NPS Pharmaceuticals, Inc. (NASDAQ: NPSP), a biopharmaceutical company pioneering and delivering therapies that transform the lives of patients with rare diseases worldwide, today announced that its pivotal Phase 3 study of Natpara® (recombinant human parathyroid hormone (rhPTH[1-84]), known as REPLACE, was published online in The Lancet Diabetes & Endocrinology. Study findings underscore Natpara’s potential as a replacement therapy for endogenous parathyroid hormone (PTH) in hypoparathyroidism, a rare endocrine disorder characterized by insufficient production of PTH, a principal regulator of the body’s mineral homeostasis.
“Managing hypoparathyroidism can be challenging because it is limited to controlling symptoms, which does not address the underlying cause of the disorder and may have deleterious effects on major organs,” said Michael Mannstadt, MD, Massachusetts General Hospital and Harvard Medical School, and first author on the publication. “This is why we are encouraged by the findings from the REPLACE trial that confirm rhPTH (1-84) has the potential to be the first approved replacement therapy that addresses the underlying absence of parathyroid hormone, an approach long used in other classic endocrine disorders.”

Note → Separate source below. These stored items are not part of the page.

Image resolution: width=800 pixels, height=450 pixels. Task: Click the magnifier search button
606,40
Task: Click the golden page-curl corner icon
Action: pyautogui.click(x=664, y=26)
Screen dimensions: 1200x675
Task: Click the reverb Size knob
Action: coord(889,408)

When the body is missing PTH, blood calcium levels drop while phosphate levels increase, which can cause a number of physical and mental symptoms, including fatigue, muscle spasms and cramps, tingling, tetany, seizures, brain fog/mental lethargy, anxiety, and depression. Hypoparathyroidism is the only classic endocrine-deficiency disorder without an FDA-approved replacement therapy. It is currently managed with large doses of calcium and active vitamin D to maintain the calcium levels in the blood and reduce the severity of symptoms. Over time, calcium may build up in the body and result in irreversible calcifications in the kidneys, arteries or brain.
REPLACE, a 24-week international phase 3 study of efficacy and safety of daily subcutaneous Natpara in 134 patients with hypoparathyroidism, is the largest randomized, placebo-controlled clinical trial conducted to date in patients with this rare and complex endocrine disorder. Patients were randomized 2:1 to 50µg subcutaneous once daily Natpara or placebo. In the study active vitamin D and oral calcium were progressively reduced, while Natpara could be titrated up from 50 to 75 and then 100 µg. Patients self-administered treatment for 24 weeks and were then followed for four additional weeks after the completion of the treatment phase.